2016 Combat Injured Veterans Tax Fairness Act
Roughly 133,000 combat-injured veterans paid taxes on their disability severance pay when they shouldn’t have. Those veterans qualify for refunds on the taxes they paid and should have received a letter last July from the IRS instructing them on how to file a claim for their money.
They have a year from the date of their letters, which went out in July, or three years after filing the tax return that reported their disability severance pay — whichever is later — to file a claim.
Veterans who paid taxes on disability severance pay back to Jan. 17, 1991, are eligible for refunds. With the understanding that many of these veterans do not have copies of their applicable tax records or income documentation dating back nearly 30 years, the IRS approved standard refunds based on the year in which the DSP was paid. For veterans who received DSP between 1991 and 2005, the amount is $1,750; for those who received it from 2006 to 2010, it’s $2,400; and $3,200 for those who earned it from 2011 to 2016.
Veterans may qualify for larger refunds if they have paperwork to support their claim. “We encourage those veterans who received those letters to seek help from a tax professional,” Dulaney said.
Moving Expenses
While the 2017 Tax Cut and Jobs Act eliminated deductions for unreimbursed moving expenses for civilians, military personnel are not included, meaning service members can still deduct moving expenses that aren’t reimbursed.
Qualifying expenses include lodging during a move and moving-related expenses such as shipping a car or a pet if those expenses weren’t reimbursed.
Negative Impacts
Before the Tax Cut and Jobs Act was signed by President Donald Trump, Reserve members could deduct travel expenses incurred while reporting to duty — an above-line deduction if they traveled 100 miles or more to duty and an itemized deduction if they went less than 100 miles. Now, with the suspension of miscellaneous itemized deductions, Reserve members cannot deduct expenses for traveling less than 100 miles.

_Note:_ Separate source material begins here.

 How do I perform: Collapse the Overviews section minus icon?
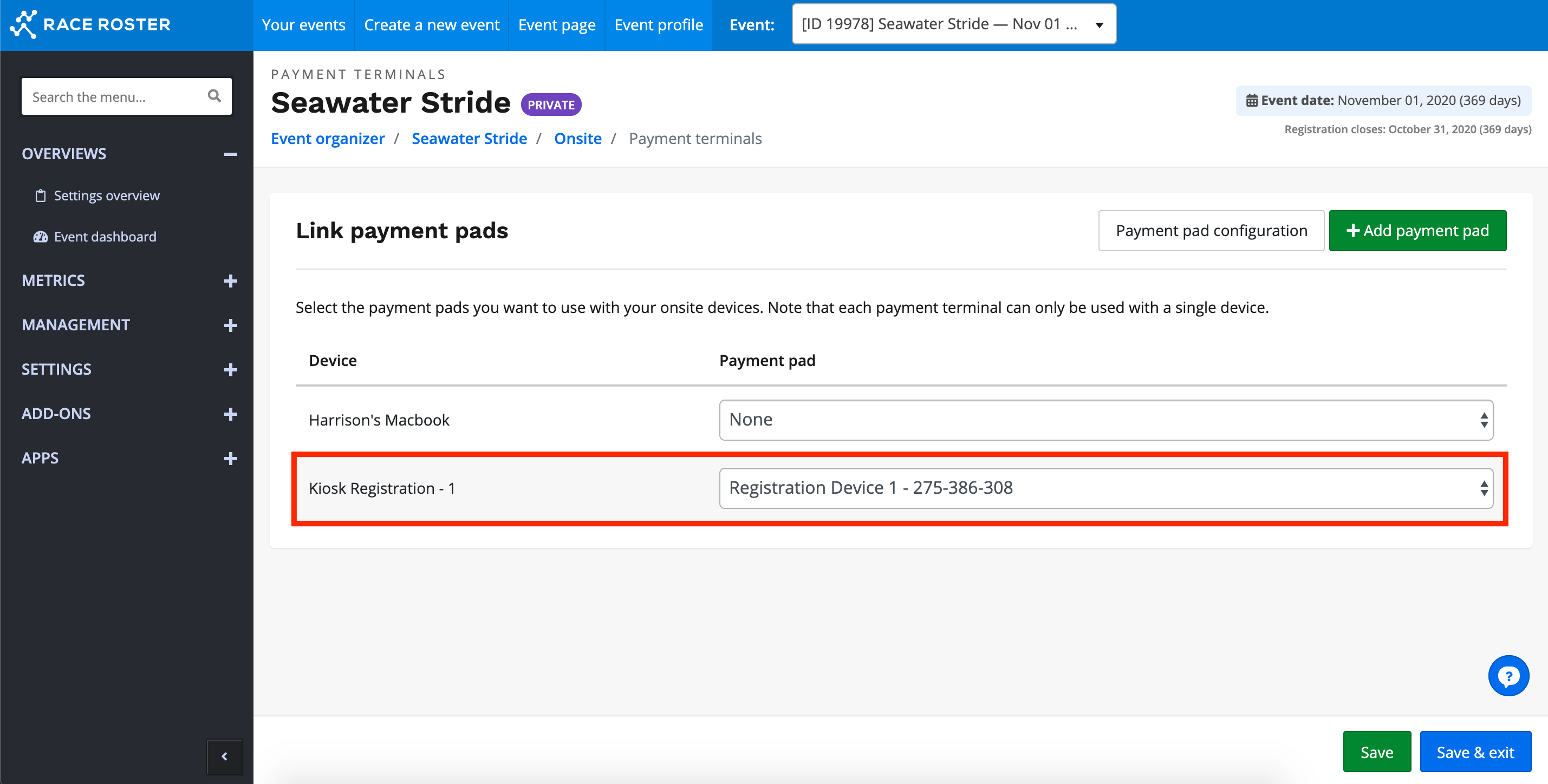pyautogui.click(x=230, y=154)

Also eliminated this year was the opportunity for
Marines to take an itemized deduction for wear and tear of their uniforms. Marines were the only service that qualified for this deduction, as they aren’t allowed to wear their uniforms while not on duty. Again, with the loss of miscellaneous itemized deductions, Marines will no longer be able to make these claims.
“But again, bottom line is the increased standard deduction, the reduced tax rates and doubling the child tax credit will make it so military members will see an overall reduction in their tax liability,” Dulaney said.

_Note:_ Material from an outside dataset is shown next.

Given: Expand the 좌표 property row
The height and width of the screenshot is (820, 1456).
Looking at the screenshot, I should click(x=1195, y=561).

Taxes can be daunting, but help is available, Dulaney said. The Defense Department offers in-person tax counseling through the Volunteer Income Tax Assistance program available on many bases. With VITA, persons trained and certified to assist troops, retirees and family members with the tax nuances of
military pay provide free counseling and assistance with filing federal and state tax returns. Dulaney recommended going to Military OneSource to determine which bases offer VITA.
Military OneSource also provides tax filing support to active-duty military, their family members and transitioning troops up to a year after leaving service. Through
Military OneSource’s MilTax portal, eligible users can access tax preparation and electronic filing software and connect with trained tax advisors for assistance.